One potential candidate is serum bilirubin. Oxidative stress plays a significant role in COPD disease progression.4 In vitro studies have demonstrated bilirubin to be an efficient scavenger of free radicals.5 Additionally, a large epidemiologic study found bilirubin concentrations to be negatively associated with COPD incidence.6 A more recent study in a general adult population found bilirubin to be significantly related to FEV1 in a subset of ever smokers but did not specifically examine this association in patients with COPD.7 Using data from the Lung Health Study (LHS), we investigated the relationship between serum bilirubin and COPD severity, progression, and clinical outcomes in smokers with COPD.

Participants

Data from the LHS cohort were used. The details of this cohort have been reported previously.8 The original LHS enrolled active smokers aged 35 to 60 years with mild to moderate airflow limitation on spirometry defined as FEV1 between 55% and 90% predicted and FEV1 to FVC ratio < 0.70. Participants were excluded if they had comorbidities that could have influenced follow-up, including myocardial infarction (in the past 2 years), angina, heart failure, stroke (in the past 2 years), renal failure, insulin-dependent diabetes, liver disease, pulmonary embolism, cancer (excluding carcinoma in situ or basal cell carcinoma of the skin), or CNS disorders. Smoking status was recorded by self-report and confirmed by either expiratory carbon monoxide or salivary cotinine levels. Sustained quitters were defined as those with self-reported tobacco abstinence at each annual visit that was biochemically confirmed by either salivary cotinine or expired carbon monoxide. Continued smokers were defined as those who reported smoking at each annual visit. Intermittent quitters were defined as participants whose smoking status varied across the study period. The biomarker protocol was approved by UBC/Providence Health Care Research Ethics Committee (No. H08-01864).
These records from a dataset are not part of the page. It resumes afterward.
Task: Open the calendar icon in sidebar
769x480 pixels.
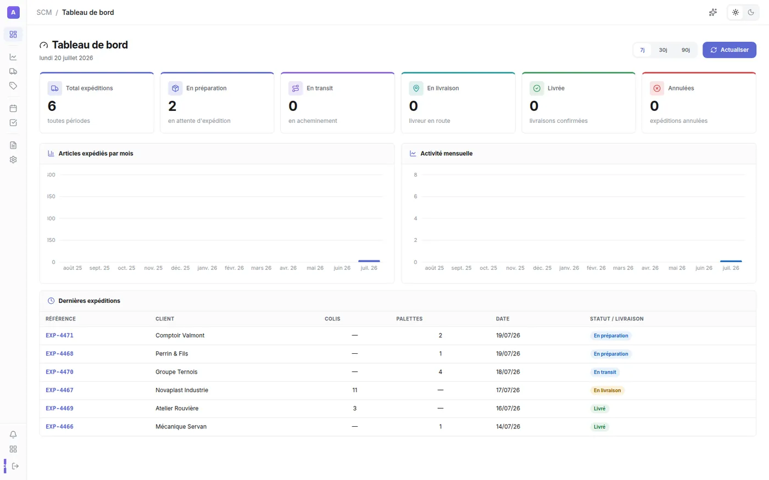Action: click(x=13, y=109)
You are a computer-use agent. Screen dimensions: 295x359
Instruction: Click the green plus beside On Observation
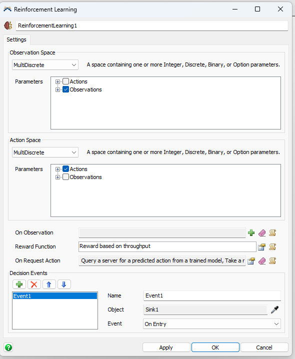coord(252,233)
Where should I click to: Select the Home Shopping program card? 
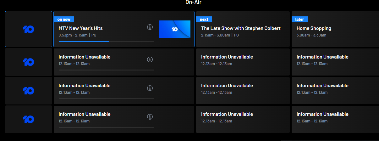point(335,29)
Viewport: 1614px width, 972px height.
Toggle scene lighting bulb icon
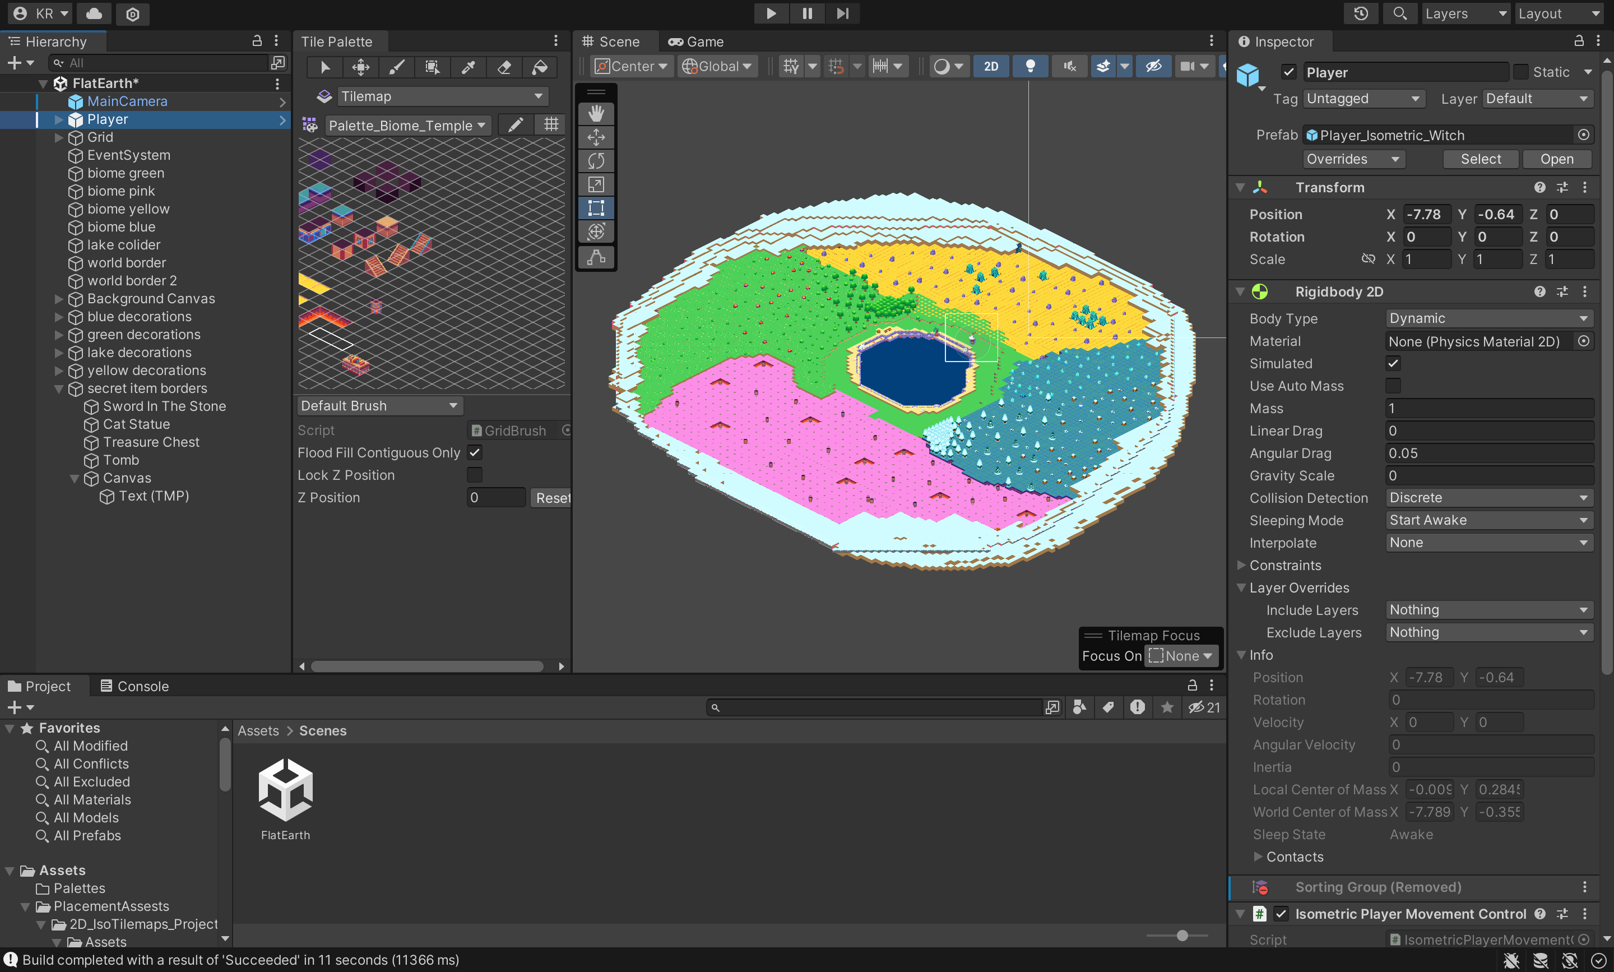pos(1030,66)
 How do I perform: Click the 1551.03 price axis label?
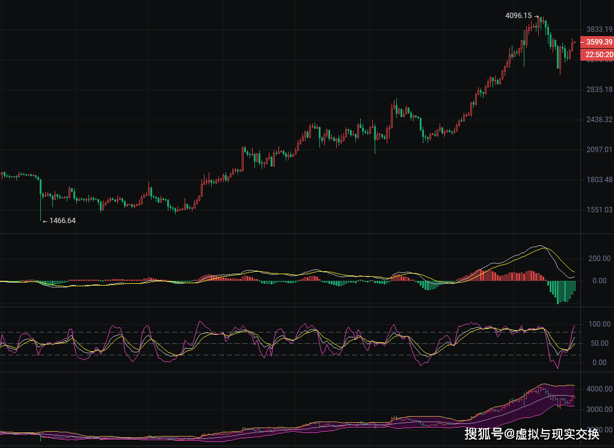point(599,210)
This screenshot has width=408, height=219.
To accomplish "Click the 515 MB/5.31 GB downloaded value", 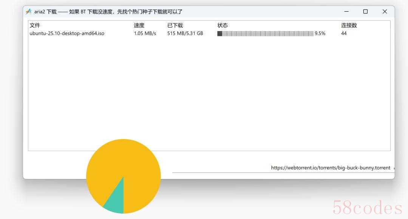I will [x=185, y=33].
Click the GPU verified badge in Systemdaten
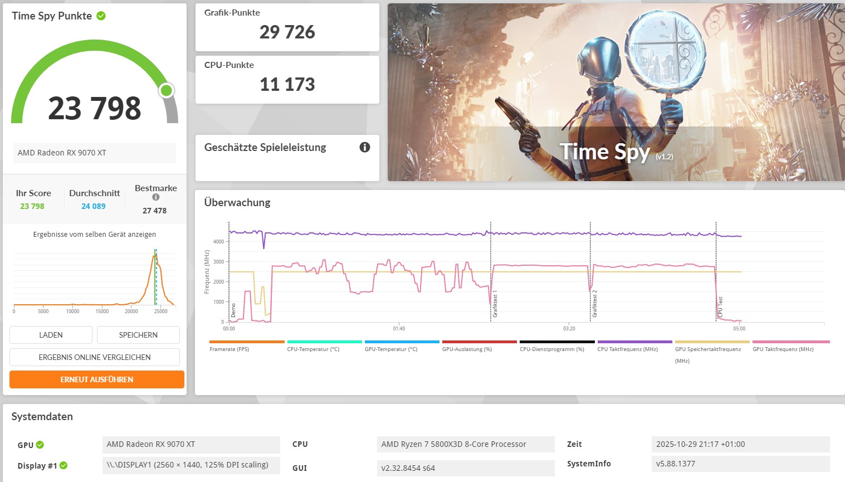The image size is (845, 482). (x=39, y=445)
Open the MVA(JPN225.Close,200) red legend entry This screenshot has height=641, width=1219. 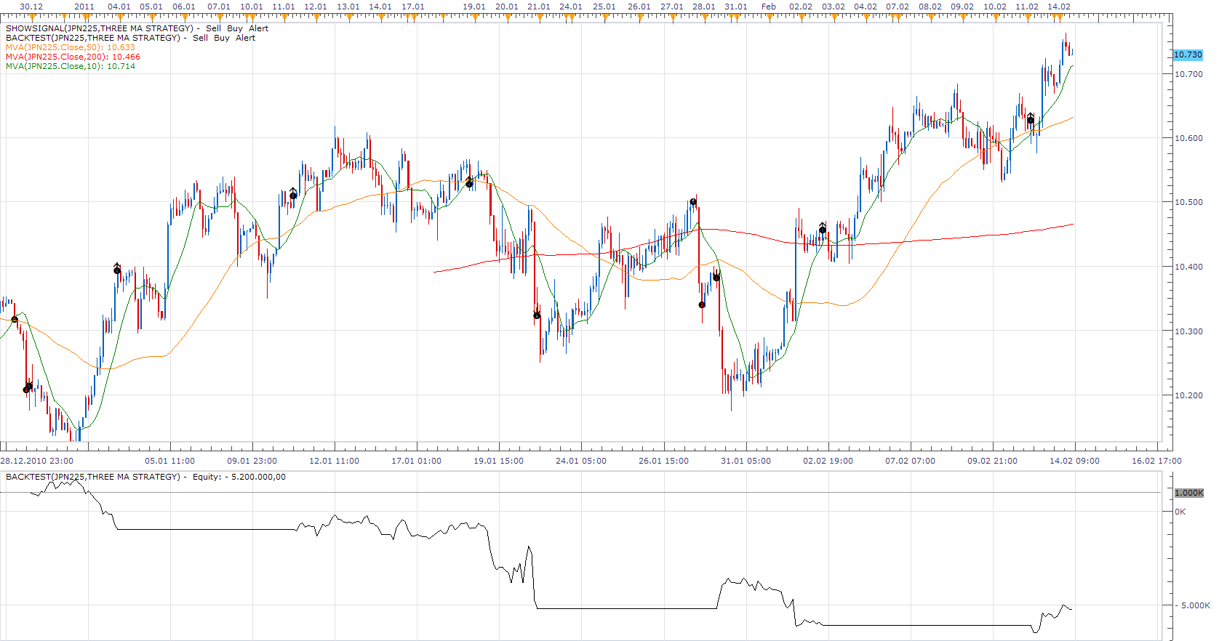point(73,57)
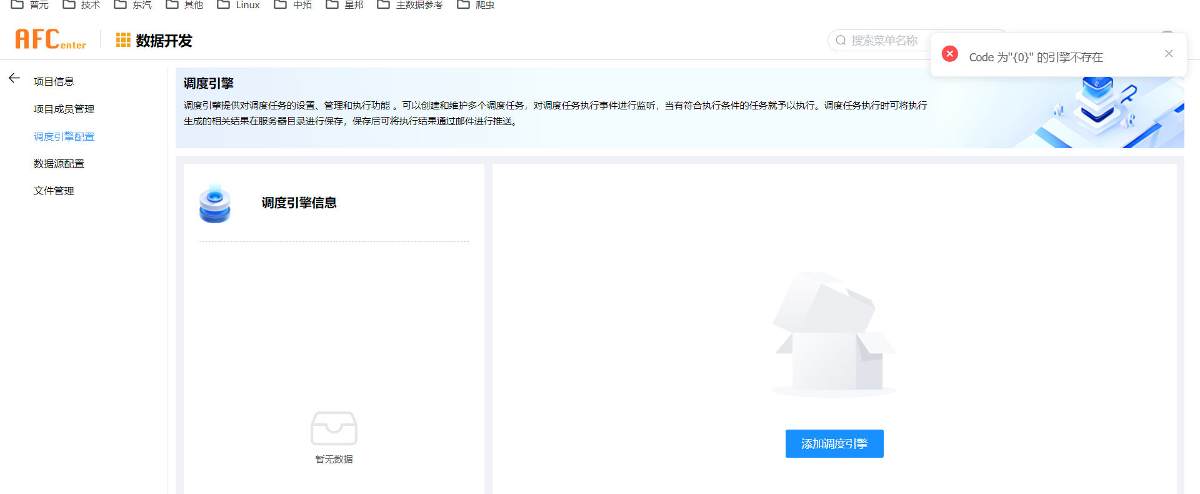The width and height of the screenshot is (1200, 494).
Task: Click the empty box illustration
Action: [834, 335]
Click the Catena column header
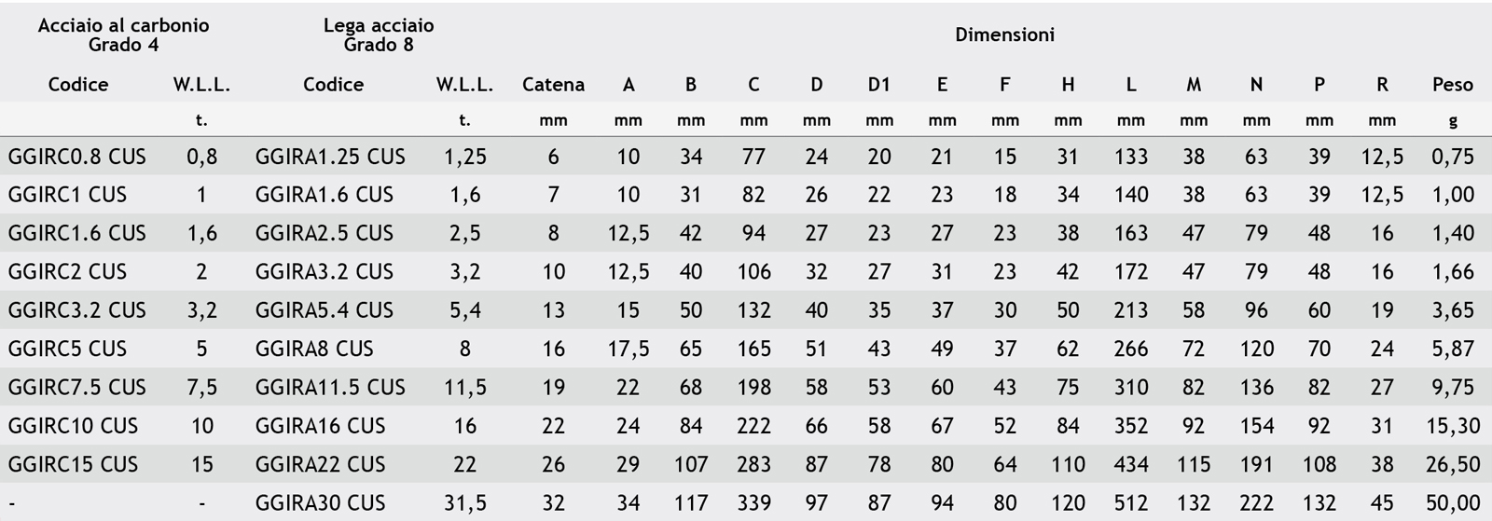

Serum Bilirubin Measurement

At year 5 of the study, venous blood samples were collected from 89% of eligible participants who originally consented. Samples were centrifuged, aliquoted, frozen, transferred to the LHS coordinating center, and stored at −70°C until analysis. Serum samples were thawed, and total bilirubin concentrations were measured on a Siemens Advia 1800 high-volume clinical chemistry analyzer using a vanadate oxidase method. Bilirubin concentrations were measured to the nearest 0.06 mg/dL (1 μmol/L). Total bilirubin concentrations > 1.75 mg/dL for women and > 2.34 mg/dL for men were excluded from analysis. These limits represent concentrations 1 SD above the mean serum total bilirubin associated with the most common variant of Gilbert syndrome, a benign hereditary cause of indirect hyperbilirubinemia,6 and were chosen to include those with Gilbert syndrome. All subsequent bilirubin concentrations refer to total serum bilirubin.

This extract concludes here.